A few of my favorite things: people who are smart, funny and drunk. There's just something about a person who can keep up with quick witticisms and dish them out. It's why I wrote of my love of Chelsea Handler a few posts ago, why I love Tina Fey, and probably the reason I'm still single. No offense to Tina and Chelsea, because I love them, but there was a lady not too long ago who takes the caustic wit to a level that is yet to be seen before or since. Yes, the Lady of the Algonquin Round Table herself, Ms. Dorothy Parker.
Besides being one of the three books of the Portable series to be constantly in print (the other two are Portable Shakespeare and Portable Bible), she's by far one of the most underrated and profoundly moving writers ever. Like May West, she was famous for the quick, zippy one-liners often heard in the Oak or Rose Room of the Algonquin Hotel in New York City, but her short poems, as well as her prose are not to be overlooked.

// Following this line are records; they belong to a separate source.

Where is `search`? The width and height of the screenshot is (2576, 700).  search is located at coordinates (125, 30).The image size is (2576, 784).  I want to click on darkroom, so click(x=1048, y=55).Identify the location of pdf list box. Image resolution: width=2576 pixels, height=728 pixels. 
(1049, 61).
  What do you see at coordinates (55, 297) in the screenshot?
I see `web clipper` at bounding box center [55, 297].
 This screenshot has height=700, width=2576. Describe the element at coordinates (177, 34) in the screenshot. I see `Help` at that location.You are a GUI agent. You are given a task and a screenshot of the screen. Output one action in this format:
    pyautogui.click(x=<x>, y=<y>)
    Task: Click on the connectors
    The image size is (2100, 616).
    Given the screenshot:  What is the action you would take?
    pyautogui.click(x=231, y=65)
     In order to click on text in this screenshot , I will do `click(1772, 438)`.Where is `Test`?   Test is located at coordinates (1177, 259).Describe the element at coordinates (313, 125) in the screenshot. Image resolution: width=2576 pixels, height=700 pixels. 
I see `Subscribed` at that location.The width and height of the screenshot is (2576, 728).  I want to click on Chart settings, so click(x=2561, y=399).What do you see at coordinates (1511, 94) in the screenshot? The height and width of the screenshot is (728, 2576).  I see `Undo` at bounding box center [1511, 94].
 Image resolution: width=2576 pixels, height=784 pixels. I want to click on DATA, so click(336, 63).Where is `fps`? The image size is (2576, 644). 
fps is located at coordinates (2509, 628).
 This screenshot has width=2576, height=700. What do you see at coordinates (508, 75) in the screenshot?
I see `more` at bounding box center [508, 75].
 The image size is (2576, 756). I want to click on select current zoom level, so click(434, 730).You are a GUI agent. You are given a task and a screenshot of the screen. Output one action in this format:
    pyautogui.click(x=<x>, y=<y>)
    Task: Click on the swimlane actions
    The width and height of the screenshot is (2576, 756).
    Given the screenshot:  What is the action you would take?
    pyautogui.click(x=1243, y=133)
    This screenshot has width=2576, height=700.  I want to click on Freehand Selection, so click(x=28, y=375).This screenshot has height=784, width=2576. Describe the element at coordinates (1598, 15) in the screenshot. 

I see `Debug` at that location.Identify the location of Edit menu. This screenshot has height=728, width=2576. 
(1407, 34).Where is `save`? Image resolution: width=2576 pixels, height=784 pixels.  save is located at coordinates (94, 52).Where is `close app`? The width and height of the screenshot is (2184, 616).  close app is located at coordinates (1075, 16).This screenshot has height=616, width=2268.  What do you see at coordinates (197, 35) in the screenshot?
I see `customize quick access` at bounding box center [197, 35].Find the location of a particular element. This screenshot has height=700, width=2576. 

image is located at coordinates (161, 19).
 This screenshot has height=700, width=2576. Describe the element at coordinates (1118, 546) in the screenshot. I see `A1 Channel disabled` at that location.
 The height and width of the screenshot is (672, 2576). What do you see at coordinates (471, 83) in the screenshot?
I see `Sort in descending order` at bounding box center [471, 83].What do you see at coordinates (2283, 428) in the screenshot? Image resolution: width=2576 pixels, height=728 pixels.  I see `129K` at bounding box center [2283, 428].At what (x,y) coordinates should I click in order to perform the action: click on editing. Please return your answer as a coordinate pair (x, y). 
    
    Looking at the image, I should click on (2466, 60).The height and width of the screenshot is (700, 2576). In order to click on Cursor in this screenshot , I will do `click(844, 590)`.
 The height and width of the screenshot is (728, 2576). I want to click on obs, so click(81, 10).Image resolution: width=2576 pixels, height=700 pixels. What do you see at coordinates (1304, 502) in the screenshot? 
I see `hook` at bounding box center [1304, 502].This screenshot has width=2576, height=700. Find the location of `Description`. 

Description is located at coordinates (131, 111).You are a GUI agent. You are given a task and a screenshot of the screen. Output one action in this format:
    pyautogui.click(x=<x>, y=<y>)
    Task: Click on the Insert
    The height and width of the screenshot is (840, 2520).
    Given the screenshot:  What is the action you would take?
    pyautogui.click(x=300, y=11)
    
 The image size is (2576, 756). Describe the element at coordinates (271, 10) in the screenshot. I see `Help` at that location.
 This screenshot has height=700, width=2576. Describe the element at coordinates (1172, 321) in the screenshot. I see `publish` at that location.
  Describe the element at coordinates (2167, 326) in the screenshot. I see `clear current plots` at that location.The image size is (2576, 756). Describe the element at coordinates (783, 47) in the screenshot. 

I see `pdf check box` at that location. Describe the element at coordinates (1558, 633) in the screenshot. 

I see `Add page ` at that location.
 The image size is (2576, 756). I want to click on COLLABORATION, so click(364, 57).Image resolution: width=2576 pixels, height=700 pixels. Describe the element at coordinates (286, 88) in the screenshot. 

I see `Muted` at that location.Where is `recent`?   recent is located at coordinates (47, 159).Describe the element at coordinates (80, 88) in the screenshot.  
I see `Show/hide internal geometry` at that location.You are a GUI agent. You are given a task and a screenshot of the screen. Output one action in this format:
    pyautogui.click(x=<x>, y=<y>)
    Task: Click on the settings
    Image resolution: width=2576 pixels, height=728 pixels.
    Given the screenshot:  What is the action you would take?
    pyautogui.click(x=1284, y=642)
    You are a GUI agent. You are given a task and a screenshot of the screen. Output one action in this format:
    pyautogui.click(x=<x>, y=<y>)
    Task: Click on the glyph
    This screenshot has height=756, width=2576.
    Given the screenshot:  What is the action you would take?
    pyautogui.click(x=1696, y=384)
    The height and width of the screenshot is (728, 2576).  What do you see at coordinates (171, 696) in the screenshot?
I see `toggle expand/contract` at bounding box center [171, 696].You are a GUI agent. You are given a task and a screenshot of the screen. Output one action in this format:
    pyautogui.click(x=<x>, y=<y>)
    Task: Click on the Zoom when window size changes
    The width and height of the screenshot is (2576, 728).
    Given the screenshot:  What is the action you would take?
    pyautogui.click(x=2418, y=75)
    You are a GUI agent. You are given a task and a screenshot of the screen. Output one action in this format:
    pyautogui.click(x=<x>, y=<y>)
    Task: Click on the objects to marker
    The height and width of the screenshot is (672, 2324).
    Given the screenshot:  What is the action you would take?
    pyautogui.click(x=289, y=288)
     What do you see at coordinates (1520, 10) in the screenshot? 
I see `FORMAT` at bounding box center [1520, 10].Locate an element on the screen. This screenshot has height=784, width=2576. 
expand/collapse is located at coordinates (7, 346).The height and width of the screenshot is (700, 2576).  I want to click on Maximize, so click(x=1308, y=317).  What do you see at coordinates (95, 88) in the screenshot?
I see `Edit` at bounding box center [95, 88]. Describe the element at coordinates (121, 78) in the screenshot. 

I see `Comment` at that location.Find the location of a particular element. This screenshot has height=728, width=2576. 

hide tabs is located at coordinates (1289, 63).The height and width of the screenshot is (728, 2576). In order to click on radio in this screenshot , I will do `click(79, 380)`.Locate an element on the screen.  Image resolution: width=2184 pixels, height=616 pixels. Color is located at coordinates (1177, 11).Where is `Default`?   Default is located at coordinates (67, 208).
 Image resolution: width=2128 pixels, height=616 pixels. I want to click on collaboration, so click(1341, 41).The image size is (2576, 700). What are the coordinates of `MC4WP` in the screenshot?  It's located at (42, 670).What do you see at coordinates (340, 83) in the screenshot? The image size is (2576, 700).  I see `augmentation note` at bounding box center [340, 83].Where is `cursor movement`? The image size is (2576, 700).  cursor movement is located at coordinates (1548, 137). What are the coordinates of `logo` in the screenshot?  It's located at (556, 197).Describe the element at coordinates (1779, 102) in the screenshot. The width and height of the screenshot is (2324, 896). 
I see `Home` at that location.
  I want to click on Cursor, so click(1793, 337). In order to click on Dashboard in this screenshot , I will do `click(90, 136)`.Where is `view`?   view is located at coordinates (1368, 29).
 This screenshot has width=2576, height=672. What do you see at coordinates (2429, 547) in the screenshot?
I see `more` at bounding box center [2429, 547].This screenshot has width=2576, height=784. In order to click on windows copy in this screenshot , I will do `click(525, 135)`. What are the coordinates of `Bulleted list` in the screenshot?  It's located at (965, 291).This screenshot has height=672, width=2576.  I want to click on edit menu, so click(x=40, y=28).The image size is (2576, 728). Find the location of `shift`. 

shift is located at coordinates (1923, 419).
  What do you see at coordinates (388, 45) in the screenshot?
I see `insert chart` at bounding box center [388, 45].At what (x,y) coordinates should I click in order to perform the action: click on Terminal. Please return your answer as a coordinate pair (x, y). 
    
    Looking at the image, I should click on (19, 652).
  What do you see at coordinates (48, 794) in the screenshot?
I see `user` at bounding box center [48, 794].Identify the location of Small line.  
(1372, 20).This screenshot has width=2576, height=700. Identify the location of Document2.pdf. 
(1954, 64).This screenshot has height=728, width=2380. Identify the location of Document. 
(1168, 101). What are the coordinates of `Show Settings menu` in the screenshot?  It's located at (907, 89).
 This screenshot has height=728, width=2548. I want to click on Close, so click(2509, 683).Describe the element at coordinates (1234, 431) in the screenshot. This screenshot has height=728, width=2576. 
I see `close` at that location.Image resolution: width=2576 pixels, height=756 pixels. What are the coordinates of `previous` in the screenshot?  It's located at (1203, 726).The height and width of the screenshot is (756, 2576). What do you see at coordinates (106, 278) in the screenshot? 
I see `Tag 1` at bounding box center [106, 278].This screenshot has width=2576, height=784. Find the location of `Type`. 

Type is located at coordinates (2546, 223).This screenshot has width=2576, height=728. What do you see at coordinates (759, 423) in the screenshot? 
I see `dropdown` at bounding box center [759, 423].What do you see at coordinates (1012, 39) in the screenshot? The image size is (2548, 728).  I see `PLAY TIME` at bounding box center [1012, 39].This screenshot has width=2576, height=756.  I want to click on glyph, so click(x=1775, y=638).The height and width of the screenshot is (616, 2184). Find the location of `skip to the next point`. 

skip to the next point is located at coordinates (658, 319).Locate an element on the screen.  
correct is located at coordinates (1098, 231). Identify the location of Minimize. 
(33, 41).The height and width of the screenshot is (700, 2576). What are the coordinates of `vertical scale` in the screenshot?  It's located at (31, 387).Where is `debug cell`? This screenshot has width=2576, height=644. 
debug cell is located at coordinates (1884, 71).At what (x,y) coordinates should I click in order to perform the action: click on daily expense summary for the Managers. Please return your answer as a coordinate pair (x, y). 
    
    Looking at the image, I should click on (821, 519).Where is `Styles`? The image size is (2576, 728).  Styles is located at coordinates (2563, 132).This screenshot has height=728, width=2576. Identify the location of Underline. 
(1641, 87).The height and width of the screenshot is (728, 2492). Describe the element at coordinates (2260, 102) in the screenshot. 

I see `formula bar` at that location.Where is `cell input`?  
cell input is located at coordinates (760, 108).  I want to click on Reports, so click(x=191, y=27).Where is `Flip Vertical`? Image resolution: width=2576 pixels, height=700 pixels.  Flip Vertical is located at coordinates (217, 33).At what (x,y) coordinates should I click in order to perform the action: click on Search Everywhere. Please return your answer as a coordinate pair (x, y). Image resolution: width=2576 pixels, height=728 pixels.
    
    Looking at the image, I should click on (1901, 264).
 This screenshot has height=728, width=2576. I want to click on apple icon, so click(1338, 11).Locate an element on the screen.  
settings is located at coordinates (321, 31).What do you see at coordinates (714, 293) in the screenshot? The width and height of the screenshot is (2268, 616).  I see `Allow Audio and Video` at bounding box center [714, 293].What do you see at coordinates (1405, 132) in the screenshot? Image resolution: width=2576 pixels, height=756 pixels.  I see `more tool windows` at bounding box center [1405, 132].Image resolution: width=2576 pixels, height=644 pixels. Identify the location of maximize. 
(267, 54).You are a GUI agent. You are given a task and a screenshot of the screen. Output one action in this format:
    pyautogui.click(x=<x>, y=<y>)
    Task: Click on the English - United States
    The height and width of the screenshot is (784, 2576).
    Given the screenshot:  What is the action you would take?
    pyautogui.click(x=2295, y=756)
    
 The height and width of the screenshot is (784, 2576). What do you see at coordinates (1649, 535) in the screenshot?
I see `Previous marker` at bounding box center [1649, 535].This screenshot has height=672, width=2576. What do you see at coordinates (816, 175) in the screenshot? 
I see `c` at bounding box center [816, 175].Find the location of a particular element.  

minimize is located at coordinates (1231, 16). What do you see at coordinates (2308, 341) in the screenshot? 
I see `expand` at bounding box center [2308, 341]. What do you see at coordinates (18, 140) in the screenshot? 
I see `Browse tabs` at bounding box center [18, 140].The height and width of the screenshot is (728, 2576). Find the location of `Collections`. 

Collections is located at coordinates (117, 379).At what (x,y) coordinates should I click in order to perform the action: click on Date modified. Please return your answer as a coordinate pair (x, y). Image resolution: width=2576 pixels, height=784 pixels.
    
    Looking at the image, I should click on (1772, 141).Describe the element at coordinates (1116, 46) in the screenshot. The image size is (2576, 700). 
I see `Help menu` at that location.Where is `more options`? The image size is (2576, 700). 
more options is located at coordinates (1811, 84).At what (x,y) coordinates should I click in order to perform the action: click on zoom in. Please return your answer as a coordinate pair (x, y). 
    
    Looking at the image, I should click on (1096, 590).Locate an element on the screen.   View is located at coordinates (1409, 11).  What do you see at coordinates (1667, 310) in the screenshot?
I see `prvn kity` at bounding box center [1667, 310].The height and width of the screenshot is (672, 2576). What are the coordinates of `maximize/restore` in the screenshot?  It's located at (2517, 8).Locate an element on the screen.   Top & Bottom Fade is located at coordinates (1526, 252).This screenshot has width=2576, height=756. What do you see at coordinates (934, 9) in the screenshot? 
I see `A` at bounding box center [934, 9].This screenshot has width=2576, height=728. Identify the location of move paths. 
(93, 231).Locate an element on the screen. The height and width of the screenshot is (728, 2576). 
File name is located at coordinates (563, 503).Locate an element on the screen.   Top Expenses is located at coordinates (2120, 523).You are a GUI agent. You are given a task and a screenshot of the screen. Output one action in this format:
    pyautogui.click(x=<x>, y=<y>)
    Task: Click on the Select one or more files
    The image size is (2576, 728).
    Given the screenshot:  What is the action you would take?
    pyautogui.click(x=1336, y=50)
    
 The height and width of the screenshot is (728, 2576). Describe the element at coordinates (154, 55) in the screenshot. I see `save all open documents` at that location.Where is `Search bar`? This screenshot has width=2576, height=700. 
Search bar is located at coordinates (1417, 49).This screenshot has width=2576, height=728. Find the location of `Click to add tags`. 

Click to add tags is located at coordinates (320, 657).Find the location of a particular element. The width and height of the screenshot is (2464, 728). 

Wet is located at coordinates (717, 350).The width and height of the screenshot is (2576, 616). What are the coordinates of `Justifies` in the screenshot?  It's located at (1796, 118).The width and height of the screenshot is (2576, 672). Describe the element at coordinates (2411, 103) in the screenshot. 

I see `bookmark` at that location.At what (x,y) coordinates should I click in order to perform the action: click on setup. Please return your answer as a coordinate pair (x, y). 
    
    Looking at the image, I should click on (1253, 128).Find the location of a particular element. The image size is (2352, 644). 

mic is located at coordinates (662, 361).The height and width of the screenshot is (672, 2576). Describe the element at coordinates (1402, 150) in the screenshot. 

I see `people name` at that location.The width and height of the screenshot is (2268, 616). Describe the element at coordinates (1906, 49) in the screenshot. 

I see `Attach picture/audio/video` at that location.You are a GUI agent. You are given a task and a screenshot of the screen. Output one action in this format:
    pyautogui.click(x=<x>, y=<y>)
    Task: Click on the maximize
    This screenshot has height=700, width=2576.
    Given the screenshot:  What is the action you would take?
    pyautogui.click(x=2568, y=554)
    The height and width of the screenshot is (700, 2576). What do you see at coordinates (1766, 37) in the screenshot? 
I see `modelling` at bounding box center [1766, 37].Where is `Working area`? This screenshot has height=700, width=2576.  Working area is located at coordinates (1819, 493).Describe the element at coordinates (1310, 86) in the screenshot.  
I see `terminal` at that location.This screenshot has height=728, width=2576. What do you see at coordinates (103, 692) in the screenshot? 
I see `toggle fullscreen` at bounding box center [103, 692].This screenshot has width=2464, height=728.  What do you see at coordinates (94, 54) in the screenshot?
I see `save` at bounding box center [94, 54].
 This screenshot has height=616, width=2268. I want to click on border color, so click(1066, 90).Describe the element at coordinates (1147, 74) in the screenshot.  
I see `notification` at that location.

Though famous for her wit, Parker was obsessed with the idea of suicide, and even attempted it a few times. This darkness in her often comes out in her poems, perfectly rhyming poems that make you want to cheer until you figure out what they're about...and by that time Ms. Parker has usually moved on to the next poem.
Penguin Classics recently released a beautiful new paperback version of The Portable Dorothy Parker that contains new poetry and prose that Ms. Parker, ever the self-critic, wouldn't allow in the first few editions.
If you're looking for a great book to sit next to your bed and keep you company before you go to sleep at night, Dorothy Parker would be more than happy to sleep with you...she told me so herself.